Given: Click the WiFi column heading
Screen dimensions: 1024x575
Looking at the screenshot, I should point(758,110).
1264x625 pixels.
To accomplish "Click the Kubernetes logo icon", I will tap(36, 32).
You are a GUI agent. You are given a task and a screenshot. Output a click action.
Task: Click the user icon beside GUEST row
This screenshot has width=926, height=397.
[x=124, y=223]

━━━━━━━━━━

§ About this exercise
Using the exact wording, transcribe all the records above.

§ Your response
Given: Click the WiFi column heading
Screen dimensions: 1024x575
Looking at the screenshot, I should point(758,110).
1264x625 pixels.
To accomplish "Click the Kubernetes logo icon", I will tap(36, 32).
You are a GUI agent. You are given a task and a screenshot. Output a click action.
Task: Click the user icon beside GUEST row
This screenshot has width=926, height=397.
[x=124, y=223]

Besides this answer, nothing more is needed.